Woran kann das liegen? Wie verbessere ich das?

----------

## hoschi

Wechsel mal den den neuen 2.0 Treiber von Intel, ist glaub im Testing-Tree. Sonst hast du auch kein HardwareT&L.

Flightgear und Intel, ich glaub da reicht die Rohleistung nicht (da hat hier meine Nvidia 6600GT doch schon derbe Probleme...).

----------

## UTgamer

Intel hat einfach nicht die 3D Leistung, wie die beiden großen Firmen nVidia/AMD.

Ich habe bei UT2004 auf meiner nVidia je nach dargestellter Spielkarte meist zwischen 70 und 170 fps.
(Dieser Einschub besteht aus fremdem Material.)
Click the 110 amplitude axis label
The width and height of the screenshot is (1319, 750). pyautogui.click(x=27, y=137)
Grob im Durchschnitt also 80-120 fps. Trotzdem sind da auch Spielkarten dabei auf denen meine Grafikkarte nur 32 fps schafft und das durchweg. Es liegt ganz an den Textureinstellungen und Texturgrößen, da meine Karte nur 256 MB davon hat und für solche Texturen 512 MB empfohlen werden. Jede Intel hat Null Texturspeicher, dies macht den Hauptpreisunterschied aus!

Eine nVidia/AMD hat auf der Karte extremst schnellen Texturspeicher integriert, die 3D Grafiken jeder Intel sind aber auf dein RAM also deinem Hauptspeicher angewiesen. Der Hauptspeicher ist teils um bis zu dem Faktor 20 langsamer (lesen Faktor 10, schreiben Faktor 10) als die Extremspeicher und GPU-Caches. Die Caches einer Highend-GPU laufen je nach Karte mit dem GPU-Takt zusammen. Kein Hauptplaninenspeicher kann die Leistung bringen. PCI-Express schafft zwar mehr Daten als AGP trotzdem ist dein Effekt vollkommen normal. Den sobald der interne CPU-Cache für die Datenmenge nicht mehr ausreicht muß Hauptspeicher verwendet werden.
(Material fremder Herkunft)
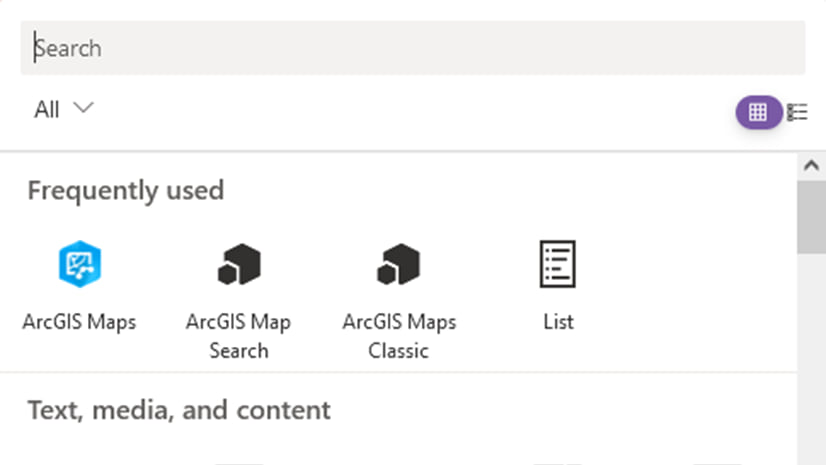Click the ArcGIS Map Search text label
This screenshot has height=465, width=826.
pos(239,336)
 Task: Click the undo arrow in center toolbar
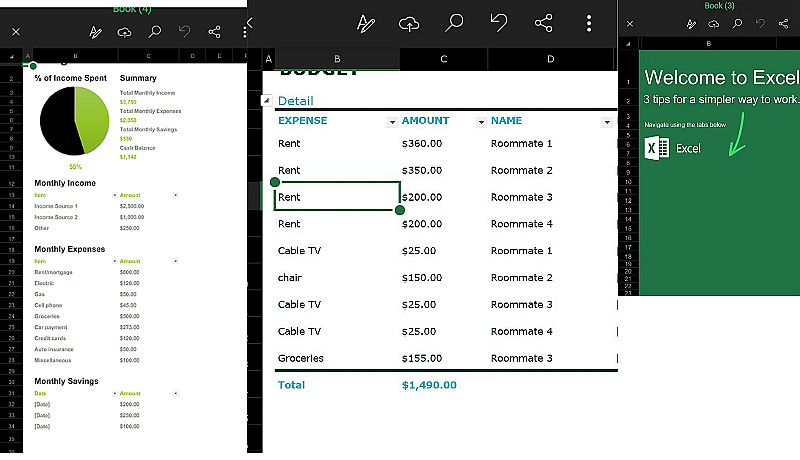498,23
Vor 16 Jahren hatten CPU und Speicher noch den absolut gleichen Takt, Meine CPU hatte 28MHz mein erster echter 32 Bit Speicher hatte 28 MHz, die CPU hatte einen wirklich anständigen Datenfluß.

Heute hat deine CPU 4 GHz und dein Speicher hat 0,4 GHz. Also jeglicher Hauptspeicherzugriff bremmst die CPU extremst aus, sie muß einfach warten bis die Daten ankommen. Bei Festplatten ist die Entwicklung noch weit dramatischer verlaufen.
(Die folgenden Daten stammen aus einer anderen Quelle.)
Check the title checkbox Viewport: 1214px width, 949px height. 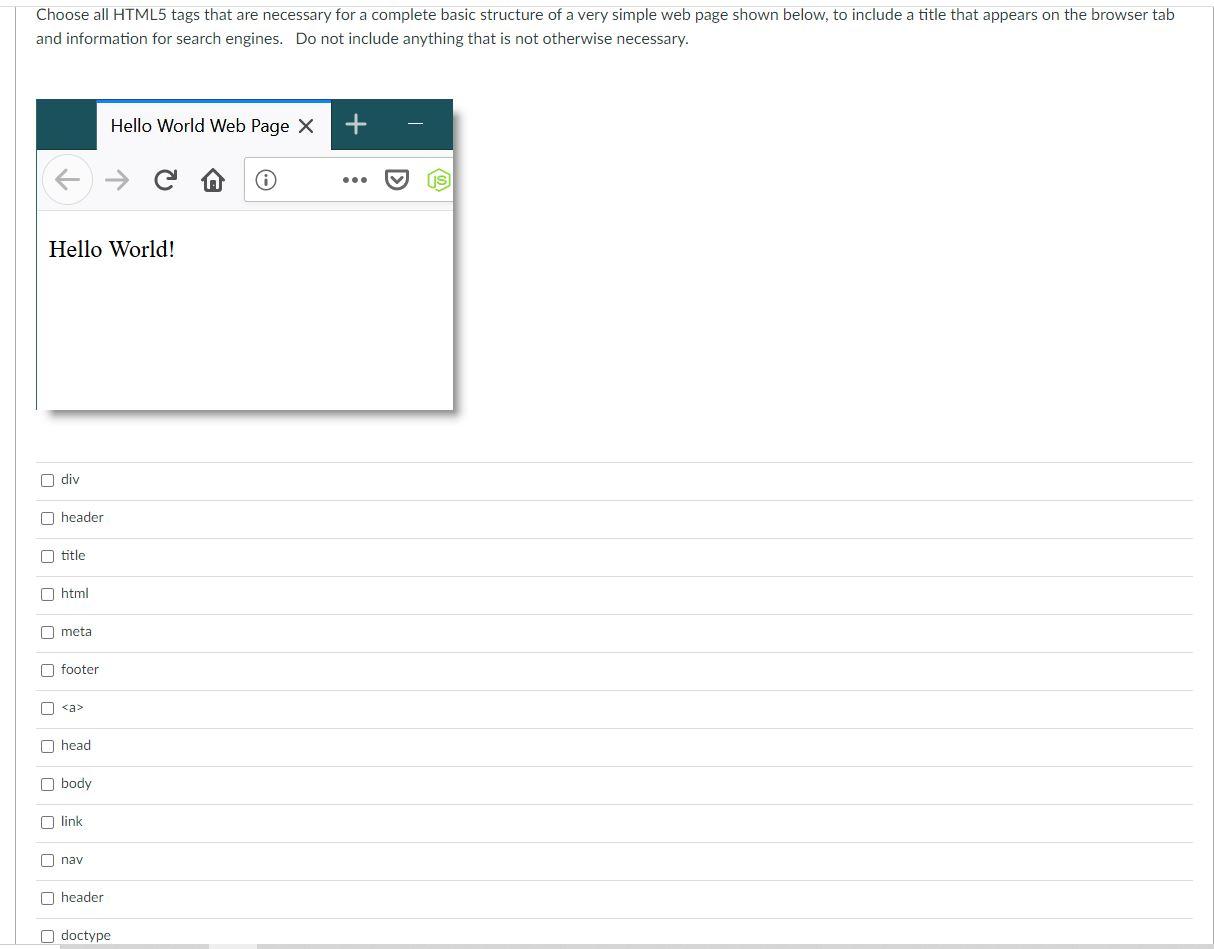(47, 556)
Du hast also verstanden das GoogleEarth eine 3D Datenmenge erreicht die nicht mehr in den internen CPU Cache passt? 

Hättest du jetzt einen AMD Athlon hätte ich dir empfohlen zum internen CPU-Cache noch den Internen FPU-Cache zusätzlich zu verwenden, dies geht über die Kompiler CFLAGS, aber ein Intel ist auch dafür nicht geschaffen worden, hier zählen nur die Einzelkomponenten in ihrem Werbetaktrausch.

Lineare Transformationen wie Fourieranalysen laufen als reine mathematische 3D-Funktionen ganz ordentlich auf einer Intel-GPU, sobald aber die Mathematik durch Anwendungsdaten erweitert wird ist dein Hauptspeicher im Spiel.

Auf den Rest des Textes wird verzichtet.